The Benefits of Massage Therapy:
- Improved Blood Circulation
- Removal of Toxins/Waste from Muscles
- Greater Muscle Definition
- Injury Prevention/Recovery
- Lowered Blood Pressure
- Reduction of Joint Stiffness
- Experience of Nurturing Touch
- Enhanced Mental Concentration
- Relief of Tension Headaches
- Overall Feeling of Well Being
- Tension Relief
- Weight Loss Assistance
- Improved Digestion
- Pain Reduction
- Increased Flexibility
- Sinus Pressure Relief
- Increased Energy
- Increased Lymph Circulation
- Aids More Restful Sleep
Massage was one of the earliest remedial practices for relief of pain and for restoration of proper and healthy body function. It is a natural and instinctive method for relief of aches and pains, fatigue and nervous tension.

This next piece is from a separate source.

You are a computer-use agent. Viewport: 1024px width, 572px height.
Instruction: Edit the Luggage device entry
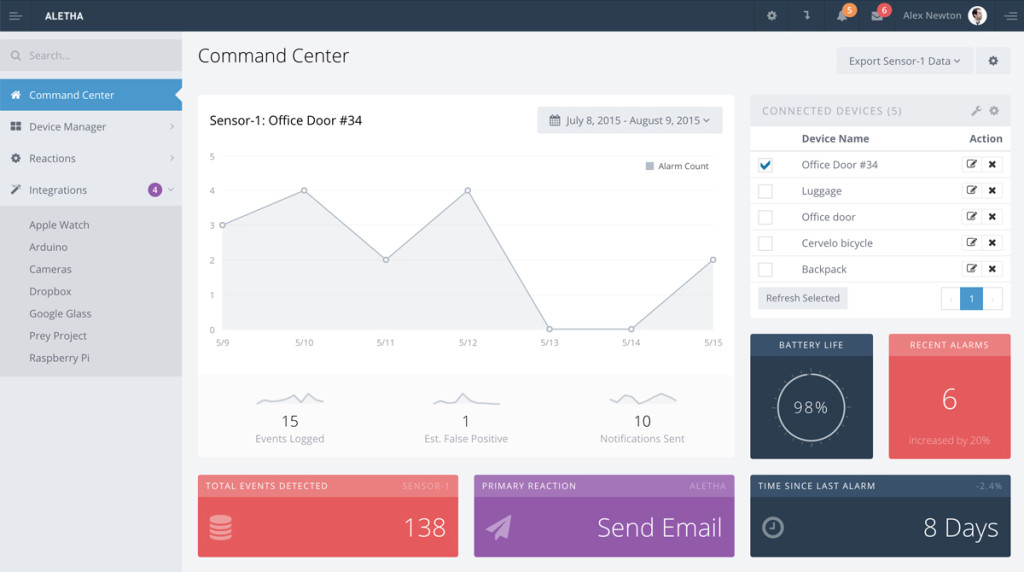[972, 190]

The effects of massage differ from one client to another depending on the needs of the individual and the results to be achieved. Identical massage to two different people will get two different results. In addition to physical effects, a client is affected mentally and emotionally. Many healthy people believe that frequent massage maintains physical, mental and emotional fitness. They enjoy the pleasant, refreshing and invigorating feeling derived from a good massage.

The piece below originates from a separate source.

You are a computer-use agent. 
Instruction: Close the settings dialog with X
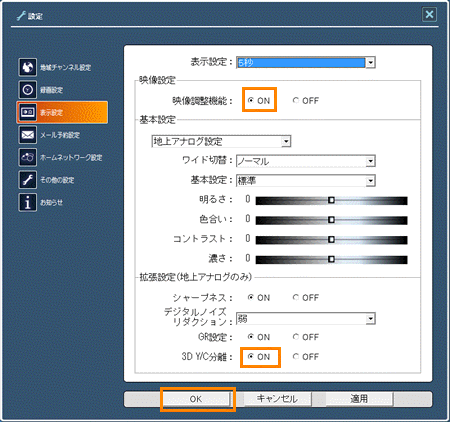(429, 14)
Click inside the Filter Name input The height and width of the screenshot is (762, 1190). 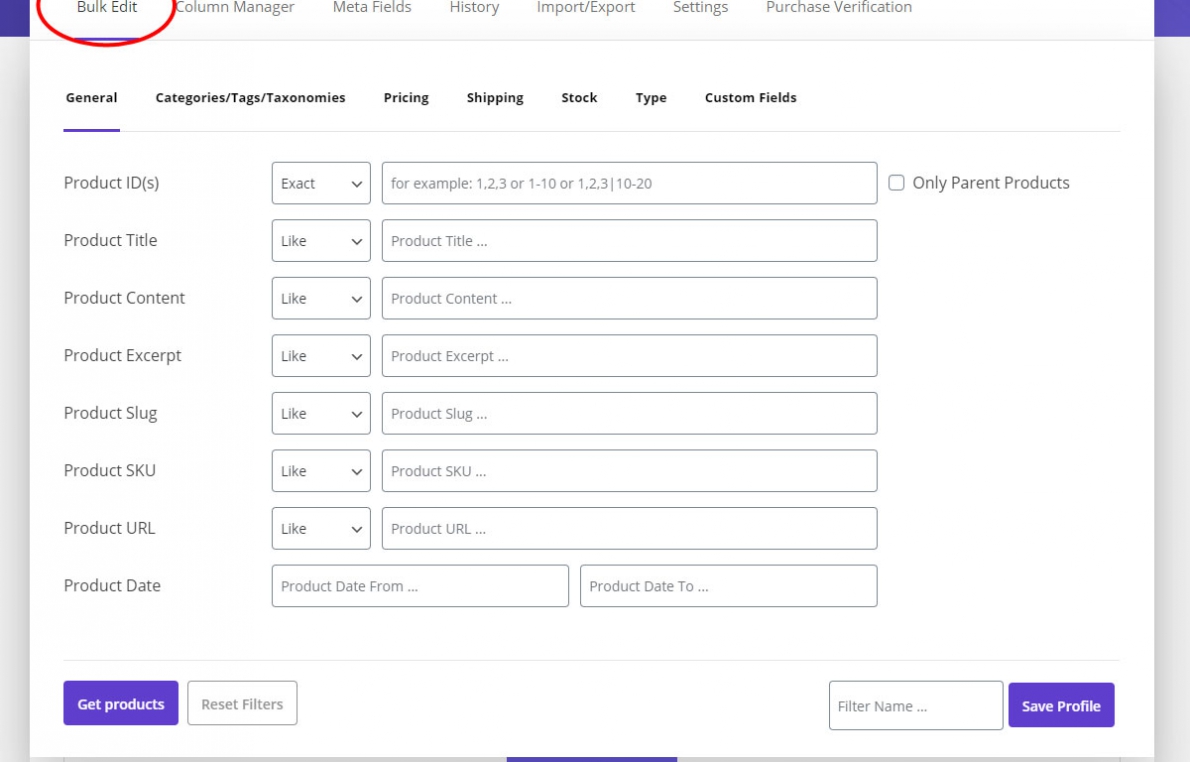[x=915, y=705]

Physiologically, a person's activity is divided into two modes: the active mode and the passive(resting) mode. In the active mode strong demands are placed on the body's systems and a great deal of energy is expanded. Both mental and physical activity may be accelerated. "Wear and tear" and aging take place at this point. During the passive(resting) mode, the body is able to convert energy into rejuvenating and restoring the body.

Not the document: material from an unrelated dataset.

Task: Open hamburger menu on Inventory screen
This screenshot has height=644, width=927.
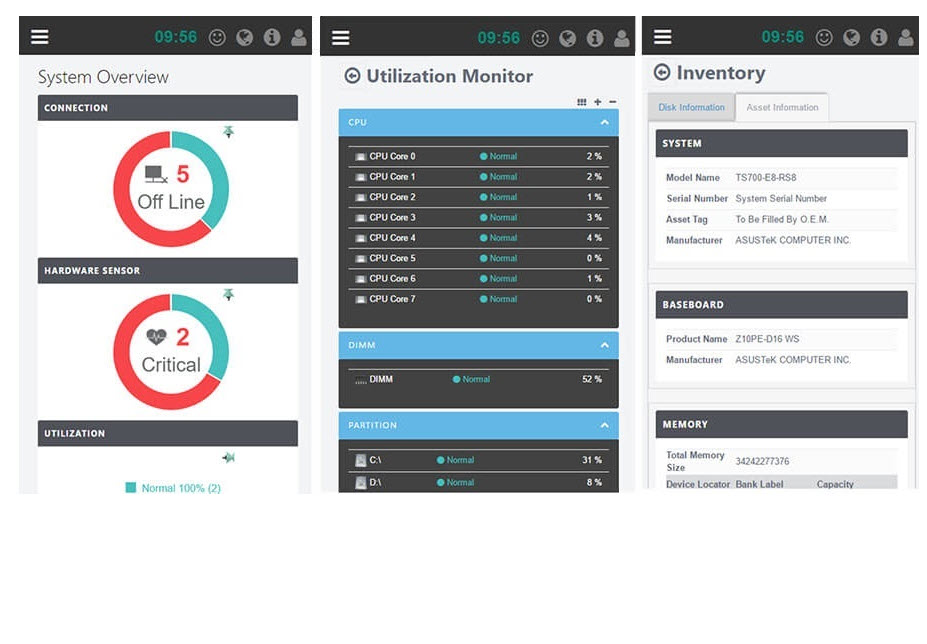Action: coord(662,37)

If a person feels sluggish and nonproductive, massage will induce relaxation and impart a renewed sense of well-being. Basically, this is due to the increase of nutrients (via the blood stream) to the system and the release and flushing out of cellular waste.
Massage can have positive effects on the range of motion of limbs that have limitation due to tissue injury, inflammation or muscle strain. The client may have discomfort or pain and limited the use of a limb or stopped using it altogether. That limb will need to be taken through the range of motion passively and carefully and the range of motion increased gradually.
Passive movement is the method by which joints are massaged with no resistance or assisted by client's muscular activity. Passive massage benefits the circulation blood and lymph, nourishes the skin and relaxes the nerves. Active movement is the method by which voluntary muscles are contracted by the client. Active exercise, such as participating in sports or specific exercise regimen, helps to firm muscles, improve circulation and aids in function of all internal organs.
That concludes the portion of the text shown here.